私の住んでいる地域は、決して都会ではありません。そんな環境でデザインの仕事をするのは、とても難しいものです。

ある日依頼されたのは、地域を活性化させようと活動している団体の方でした。「街でイベントをするので、そのチラシが作りたい。予算はそんなにないが、なるべく良いものを作りたい」というものでした。自分自身、地域をデザインの力で活性化できたらと考えていたので、そのときは低予算でも精一杯協力していいものを作ろうと思って意気込んでいました。しかし、このクライアントとの出会いが、その後大変な事になるとは思っていませんでした。

依頼をしてきた団体は、50代から60代の男性が主でした。チラシを作成する上で、チラシのイメージや詳細な情報を聞かなければ作業に取りかかれないので、何度かお会いして打ち合わせをしました。

そもそもイベントの内容がなかなか決まらなかった

しかし、中々詳細なイベントの内容が決まらなかったのです。イベントの日はどんどん迫ってくるのに、詳細が決まらず、チラシのデザインを進めることが中々できませんでした。ずっと待っていては到底間に合いそうになかったので、決まっていない情報を入れる部分だけを残して作業することにしました。

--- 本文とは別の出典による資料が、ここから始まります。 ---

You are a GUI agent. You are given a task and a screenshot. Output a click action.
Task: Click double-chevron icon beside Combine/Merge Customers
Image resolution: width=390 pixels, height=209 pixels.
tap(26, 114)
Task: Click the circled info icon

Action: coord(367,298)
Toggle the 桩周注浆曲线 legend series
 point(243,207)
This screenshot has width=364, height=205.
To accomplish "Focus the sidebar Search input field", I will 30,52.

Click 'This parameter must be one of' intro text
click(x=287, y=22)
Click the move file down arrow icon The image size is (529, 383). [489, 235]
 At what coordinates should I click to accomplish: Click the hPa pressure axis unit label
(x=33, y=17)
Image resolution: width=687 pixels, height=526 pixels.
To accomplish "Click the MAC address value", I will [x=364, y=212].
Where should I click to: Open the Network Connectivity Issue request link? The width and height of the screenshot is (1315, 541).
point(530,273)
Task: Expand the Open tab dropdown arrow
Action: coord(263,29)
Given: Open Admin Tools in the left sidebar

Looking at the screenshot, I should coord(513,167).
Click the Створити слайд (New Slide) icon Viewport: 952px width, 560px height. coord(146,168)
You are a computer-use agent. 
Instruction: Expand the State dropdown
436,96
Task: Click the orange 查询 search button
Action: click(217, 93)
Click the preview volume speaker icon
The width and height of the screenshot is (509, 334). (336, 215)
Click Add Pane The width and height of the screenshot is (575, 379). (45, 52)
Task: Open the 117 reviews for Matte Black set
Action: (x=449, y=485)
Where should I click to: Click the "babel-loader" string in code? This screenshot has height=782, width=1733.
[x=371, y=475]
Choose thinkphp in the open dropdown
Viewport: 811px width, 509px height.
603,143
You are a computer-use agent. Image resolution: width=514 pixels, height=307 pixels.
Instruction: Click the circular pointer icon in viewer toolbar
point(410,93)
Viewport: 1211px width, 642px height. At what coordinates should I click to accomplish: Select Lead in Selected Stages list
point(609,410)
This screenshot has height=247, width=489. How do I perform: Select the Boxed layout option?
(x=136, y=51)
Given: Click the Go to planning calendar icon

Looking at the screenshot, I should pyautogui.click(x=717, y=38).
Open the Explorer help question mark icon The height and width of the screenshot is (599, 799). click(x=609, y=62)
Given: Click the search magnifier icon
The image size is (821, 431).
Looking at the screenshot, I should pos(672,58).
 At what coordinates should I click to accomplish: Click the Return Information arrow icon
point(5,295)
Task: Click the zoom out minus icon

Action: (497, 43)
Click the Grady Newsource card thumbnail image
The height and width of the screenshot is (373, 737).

クライアントからも、残りは大体このくらいの情報が入ると言われていたので、その分のスペースを空けていました。でも、やっと情報が来たと思ったら、その空けていたスペースを遥かに超える情報が手元に届いたのです。

A4サイズ両面のチラシに入れるには、とても無理な文字数でした。私はデザイナーとして、見やすさや美しさにこだわりたかったのです。小さなイベントでも、多くの人が手に取ってもらえるようなチラシにしたかったのです。

しかし、クライアントは全く無視。デザイン性を気にして、文字の大きさを小さくしてレイアウトしてみましたが、「年寄りには読めないのでもっと大きな文字でなければ困る。」と言われました。読みやすさを重視した空間や行間も、「ここにスペースがあるならもっと文字を大きくできるし、もっと文字も増やせる」とまで・・・。

納得いかない仕上がりで納品せざるをえなかった

こちらが色んな手を使って提案しましたが、結局出来上がったチラシは、文字でギューギューになったチラシでした。本当はもっと考えていい方法を探したかったけれど、印刷にまわす時間も考えると無理でした。

田舎では、こんなことはよくあります。デザインにこだわりたくても、クライアントの要望を詰め込んでいると、考えていたものとは正反対のものが出来上がってしまうのです。そこでデザイナーの思いをぶつけても、ご年配の方には勝てません。ましてや、そのクライアントを怒らせてしまうようなことがあれば、たちまち噂は広まり仕事が無くなってしまいます。

はじめはとてもその状況が苦しかったのですが、自分では満足していなくても、ご年配のクライアントが満足してくれたらそれでいいと思うようになりました。

宣伝されて逆に困った

ただ、そのチラシを作ったときに困ったのは、そのご年配のクライアントが宣伝をしてくれたことでした。私としては、今までの中で一番ダメなデザインだと思っていたのですが、クライアント側は自分たちの盛り込みたいことが全て入ったそのチラシをとても気に入っていたようで、「このチラシは、あそこのあの人に作ってもらった」と色んな人に話したのです。

本来であればとても嬉しいことなのですが、そのチラシは、多くの人がこんなチラシを作るの・・・?と思うほど良いものではありませんでした。なので、こんなものしか作れない人。と思われるのがすごくこわかったでのす。いつもは納品すれば終了。苦しかった打ち合わせや思い通りにいかないデザインもそこで終了。新たな気分で次の仕事に取りかかれるのですが、このときだけは、納品してからもしばらく気分が悪かったのを覚えています。